赤堤に一戸建ての家をもち、下北沢に落語の資料を置いた部屋を借りている。
いったいどんな噺家なんだろう?
「情熱大陸」でみたドキュメントの印象しかない中、
本多劇場に電話すると、当日券があるというので、
雨がザンザン降る中、下北沢に向かった。
舞台が開くと、ハンチングにジャージ、
ジーンズに黒皮のカジュアル靴といういでたちで現れた。
昇太は、普通の世間話をしているだけなのに妙に笑い声が多い。
反応しすぎじゃあないの?と少し引いた。
ああ!これはいわゆる贔屓筋の常連さんばかりが来ている高座なのかいと、
一瞬頭の中を不穏なものが遮った。
身内でやる、身内話ほど、身内だけ爆笑を誘い、
僕みたいな初見のものは、どんどん遠くにおいていかれるものだから。
今晩、オールナイトニッポンでも同じことを話そうと思っているんですけどといって、
浄水器購入の顛末を細かに語り続ける。
でもこの前座以前のMCとでもいうのだろうか?
に対する、観客の余りの反応の良さに、正直いって僕はついていくことができなかった。
前座ではないが、ゲストで神田山陽の講談。
まだまだ若い山陽の講談は、喋りの勢いもあってなかなか面白く、
テレビ以外で初めて講談を見た僕は、
こういった世界があるんだなあという
演芸の世界のさらなる奥の深さに驚いた。
そして着物に着替えて、昇太の登場である。
まずは「悋気の独楽」(りんぎのこま)。
マクラから本題になると、身内受けみたいなものも徐々に姿を潜め、落語世界に入っていく。

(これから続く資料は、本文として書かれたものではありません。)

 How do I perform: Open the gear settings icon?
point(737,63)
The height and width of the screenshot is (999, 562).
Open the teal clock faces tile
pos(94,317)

定吉の小僧さんの単純で純粋無垢なところが昇太のキャラクターに妙に合っている。
ところどころで三者が出てきて突っ込むのだが、
この突っ込み方の間合いの取り方が絶妙。
2話目は新作。題名はわからない。
3話目は「不動坊」。これも長屋の面々の馬鹿さ加減が見ていて
微笑ましくなってくる。
3話を終わってみると、最初に感じていた違和感も消えて、
あー面白かったといいながら、帰途につくことが出来た。
一見の客と贔屓の客。
特に独演会なら贔屓の客が圧倒的だろう。
しかし、昇太のようなある種有名な噺家なら、
新しい落語ファンをつかむことも、可能ではないだろうか?
せめて本多劇場の公演をあと1回増やして、
3回公演にしてみたらどうなんだろうか?
そこから見えてくるものがある筈だ。